Dong Sijia S, Goddard William A, Abrol Ravinder
Materials and Process Simulation Center, California Institute of Technology, Pasadena, CA, United States.
Materials and Process Simulation Center, California Institute of Technology, Pasadena, CA, United States.
Methods Cell Biol. 2017;142:173-186. doi: 10.1016/bs.mcb.2017.07.009. Epub 2017 Sep 11.

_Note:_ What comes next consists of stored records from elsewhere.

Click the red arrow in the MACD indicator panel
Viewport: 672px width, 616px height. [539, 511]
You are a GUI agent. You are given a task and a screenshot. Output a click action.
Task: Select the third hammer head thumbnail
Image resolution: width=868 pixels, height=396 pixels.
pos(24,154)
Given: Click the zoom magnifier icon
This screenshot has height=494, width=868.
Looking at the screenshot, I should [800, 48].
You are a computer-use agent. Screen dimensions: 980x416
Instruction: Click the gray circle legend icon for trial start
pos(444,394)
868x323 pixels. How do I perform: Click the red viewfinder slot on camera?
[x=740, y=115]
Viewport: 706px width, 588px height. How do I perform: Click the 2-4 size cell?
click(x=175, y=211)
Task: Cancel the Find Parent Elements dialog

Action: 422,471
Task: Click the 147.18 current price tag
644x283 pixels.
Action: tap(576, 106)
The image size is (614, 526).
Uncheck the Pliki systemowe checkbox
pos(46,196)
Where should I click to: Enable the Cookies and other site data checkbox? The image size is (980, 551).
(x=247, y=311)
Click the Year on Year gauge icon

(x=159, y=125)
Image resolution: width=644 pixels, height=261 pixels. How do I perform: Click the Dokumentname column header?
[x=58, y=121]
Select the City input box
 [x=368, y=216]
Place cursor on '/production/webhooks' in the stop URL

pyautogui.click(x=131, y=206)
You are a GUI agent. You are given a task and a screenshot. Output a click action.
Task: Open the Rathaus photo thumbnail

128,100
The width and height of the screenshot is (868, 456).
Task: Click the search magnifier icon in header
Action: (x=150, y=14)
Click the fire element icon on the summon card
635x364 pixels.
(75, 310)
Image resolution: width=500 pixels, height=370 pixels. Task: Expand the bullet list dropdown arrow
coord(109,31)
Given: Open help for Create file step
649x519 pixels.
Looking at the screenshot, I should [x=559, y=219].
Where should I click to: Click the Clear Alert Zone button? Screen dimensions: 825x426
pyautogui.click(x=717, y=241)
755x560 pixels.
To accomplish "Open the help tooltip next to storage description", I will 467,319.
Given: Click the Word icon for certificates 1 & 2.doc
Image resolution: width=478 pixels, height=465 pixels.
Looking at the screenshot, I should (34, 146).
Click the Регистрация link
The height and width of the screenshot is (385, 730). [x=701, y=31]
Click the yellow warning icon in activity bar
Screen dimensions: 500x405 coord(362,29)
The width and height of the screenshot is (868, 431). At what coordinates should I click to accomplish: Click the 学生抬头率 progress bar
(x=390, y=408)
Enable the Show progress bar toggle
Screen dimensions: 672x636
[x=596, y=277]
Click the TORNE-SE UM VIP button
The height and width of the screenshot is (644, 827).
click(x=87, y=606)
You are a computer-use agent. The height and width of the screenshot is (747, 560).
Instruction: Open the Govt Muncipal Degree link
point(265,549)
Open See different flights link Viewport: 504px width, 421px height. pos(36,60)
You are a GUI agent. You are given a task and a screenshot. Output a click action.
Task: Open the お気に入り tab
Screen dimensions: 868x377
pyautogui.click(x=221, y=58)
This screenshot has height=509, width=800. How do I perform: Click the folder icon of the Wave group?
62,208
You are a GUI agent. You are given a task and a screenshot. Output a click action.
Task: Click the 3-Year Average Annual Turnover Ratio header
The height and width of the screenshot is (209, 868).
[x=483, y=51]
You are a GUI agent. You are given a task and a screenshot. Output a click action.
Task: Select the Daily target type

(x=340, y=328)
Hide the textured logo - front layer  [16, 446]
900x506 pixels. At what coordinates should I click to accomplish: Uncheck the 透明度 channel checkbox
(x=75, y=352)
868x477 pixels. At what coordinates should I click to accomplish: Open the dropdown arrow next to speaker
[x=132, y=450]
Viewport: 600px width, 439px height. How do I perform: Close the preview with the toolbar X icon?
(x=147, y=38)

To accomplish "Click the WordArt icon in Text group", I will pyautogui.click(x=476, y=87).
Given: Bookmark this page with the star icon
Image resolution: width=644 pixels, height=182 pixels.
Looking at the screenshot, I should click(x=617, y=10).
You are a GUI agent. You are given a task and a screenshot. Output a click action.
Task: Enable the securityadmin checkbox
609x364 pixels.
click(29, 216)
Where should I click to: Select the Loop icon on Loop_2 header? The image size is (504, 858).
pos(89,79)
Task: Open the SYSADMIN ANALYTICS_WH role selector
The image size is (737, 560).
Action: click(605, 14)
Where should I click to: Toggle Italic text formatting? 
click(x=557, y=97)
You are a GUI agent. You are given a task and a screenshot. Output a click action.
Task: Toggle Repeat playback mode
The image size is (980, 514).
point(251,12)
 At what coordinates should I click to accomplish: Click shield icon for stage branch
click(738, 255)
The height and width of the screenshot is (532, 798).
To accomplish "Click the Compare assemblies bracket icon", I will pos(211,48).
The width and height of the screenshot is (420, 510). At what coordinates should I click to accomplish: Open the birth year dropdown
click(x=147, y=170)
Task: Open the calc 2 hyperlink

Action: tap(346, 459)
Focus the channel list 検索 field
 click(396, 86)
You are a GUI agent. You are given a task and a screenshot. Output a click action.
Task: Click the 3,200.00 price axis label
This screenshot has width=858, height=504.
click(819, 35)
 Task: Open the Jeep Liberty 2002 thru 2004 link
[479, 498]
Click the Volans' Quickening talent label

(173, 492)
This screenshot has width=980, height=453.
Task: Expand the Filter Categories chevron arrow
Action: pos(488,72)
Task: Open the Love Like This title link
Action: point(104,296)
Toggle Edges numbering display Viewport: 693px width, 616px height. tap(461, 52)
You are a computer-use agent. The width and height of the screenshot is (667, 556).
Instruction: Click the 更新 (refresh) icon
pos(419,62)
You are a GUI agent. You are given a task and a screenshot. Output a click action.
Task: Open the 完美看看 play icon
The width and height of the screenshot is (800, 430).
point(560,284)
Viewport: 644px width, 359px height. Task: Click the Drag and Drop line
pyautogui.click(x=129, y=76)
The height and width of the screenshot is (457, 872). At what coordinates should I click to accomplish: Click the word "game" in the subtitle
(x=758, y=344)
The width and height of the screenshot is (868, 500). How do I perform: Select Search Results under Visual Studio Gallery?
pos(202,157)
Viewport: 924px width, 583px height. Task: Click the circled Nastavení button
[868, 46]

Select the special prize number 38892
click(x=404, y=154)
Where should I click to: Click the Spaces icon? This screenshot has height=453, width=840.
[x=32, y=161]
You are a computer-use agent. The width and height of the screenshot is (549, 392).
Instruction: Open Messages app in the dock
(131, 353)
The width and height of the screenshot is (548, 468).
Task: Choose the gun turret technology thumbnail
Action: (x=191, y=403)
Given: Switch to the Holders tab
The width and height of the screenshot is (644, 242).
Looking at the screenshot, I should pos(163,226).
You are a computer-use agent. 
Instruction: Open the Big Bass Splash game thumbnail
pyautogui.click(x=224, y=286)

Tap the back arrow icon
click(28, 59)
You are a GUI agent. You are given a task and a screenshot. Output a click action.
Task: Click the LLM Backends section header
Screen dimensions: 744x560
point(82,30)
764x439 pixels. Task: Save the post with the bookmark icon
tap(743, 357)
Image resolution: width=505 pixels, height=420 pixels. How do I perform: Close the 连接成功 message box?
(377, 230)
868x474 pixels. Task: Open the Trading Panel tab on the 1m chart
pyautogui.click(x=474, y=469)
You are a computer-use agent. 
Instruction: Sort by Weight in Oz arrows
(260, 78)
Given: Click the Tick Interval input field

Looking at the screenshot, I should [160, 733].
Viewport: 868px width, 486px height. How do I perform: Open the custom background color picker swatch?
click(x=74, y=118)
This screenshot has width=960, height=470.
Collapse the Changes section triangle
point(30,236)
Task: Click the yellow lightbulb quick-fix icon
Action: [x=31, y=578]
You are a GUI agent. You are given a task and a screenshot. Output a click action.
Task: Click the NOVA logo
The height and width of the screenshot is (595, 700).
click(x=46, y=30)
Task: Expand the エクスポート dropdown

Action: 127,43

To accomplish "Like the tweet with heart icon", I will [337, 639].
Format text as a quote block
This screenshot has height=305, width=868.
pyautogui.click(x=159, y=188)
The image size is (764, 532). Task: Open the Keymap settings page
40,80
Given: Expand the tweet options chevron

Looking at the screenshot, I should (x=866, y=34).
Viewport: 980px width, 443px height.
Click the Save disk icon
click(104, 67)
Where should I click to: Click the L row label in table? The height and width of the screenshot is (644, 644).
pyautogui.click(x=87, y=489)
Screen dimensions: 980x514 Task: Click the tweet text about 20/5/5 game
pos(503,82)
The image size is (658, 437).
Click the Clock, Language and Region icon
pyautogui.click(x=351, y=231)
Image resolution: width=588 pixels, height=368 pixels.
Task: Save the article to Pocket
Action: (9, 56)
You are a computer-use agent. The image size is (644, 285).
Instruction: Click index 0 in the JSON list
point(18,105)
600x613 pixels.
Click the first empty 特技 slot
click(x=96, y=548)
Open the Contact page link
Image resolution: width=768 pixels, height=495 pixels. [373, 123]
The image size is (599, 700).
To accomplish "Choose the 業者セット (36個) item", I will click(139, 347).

G protein-coupled receptors (GPCRs) are membrane proteins critical in cellular signaling, making them important targets for therapeutics. The activation of GPCRs is central to their function, requiring multiple conformations of the GPCRs in their activation landscape. To enable rational design of GPCR-targeting drugs, it is essential to obtain the ensemble of atomistic structures of GPCRs along their activation pathways. This is most challenging for structure determination experiments, making it valuable to develop reliable computational structure prediction methods. In particular, since the active-state conformations are higher in energy (less stable) than inactive-state conformations, they are difficult to stabilize. In addition, the computational methods are generally biased toward lowest energy structures by design and miss these high energy but functionally important conformations. To address this problem, we have developed a computationally efficient ActiveGEnSeMBLE method that systematically predicts multiple conformations that are likely in the GPCR activation landscape, including multiple active- and inactive-state conformations. ActiveGEnSeMBLE starts with a systematic coarse grid sampling of helix tilts/rotations (~13 trillion transmembrane domain conformations) and identifies multiple potential active-state energy wells, using the TM3-TM6 intracellular distance as a surrogate activation coordinate. These energy wells are then sampled locally using a finer grid in conformational space to find a locally minimized conformation in each energy well, which can be further relaxed using molecular dynamics (MD) simulations. This method, combining homology modeling, hierarchical complete conformational sampling, and nanosecond scale MD, provides one of the very few computational methods that predict multiple candidates for active-state conformations and is one of the most computationally affordable.
G蛋白偶联受体(GPCRs)是细胞信号传导中至关重要的膜蛋白,使其成为治疗学的重要靶点。GPCRs的激活是其功能的核心,在其激活过程中需要多种构象。为了合理设计靶向GPCR的药物,获得GPCRs沿其激活途径的原子结构集合至关重要。这对结构测定实验来说极具挑战性,因此开发可靠的计算结构预测方法很有价值。特别是,由于活性状态构象的能量高于非活性状态构象(稳定性较差),它们难以稳定。此外,计算方法通常在设计上偏向于最低能量结构,从而遗漏了这些高能量但功能重要的构象。为了解决这个问题,我们开发了一种计算效率高的ActiveGEnSeMBLE方法,该方法系统地预测GPCR激活过程中可能出现的多种构象,包括多种活性和非活性状态构象。ActiveGEnSeMBLE首先对螺旋倾斜/旋转进行系统的粗网格采样(约13万亿个跨膜结构域构象),并使用TM3 - TM6细胞内距离作为替代激活坐标来识别多个潜在的活性状态能量阱。然后在构象空间中使用更精细的网格对这些能量阱进行局部采样,以在每个能量阱中找到局部最小化的构象,该构象可使用分子动力学(MD)模拟进一步优化。这种方法结合了同源建模、分层完全构象采样和纳秒级MD,是极少数能够预测活性状态构象多个候选结构的计算方法之一,也是计算成本最低的方法之一。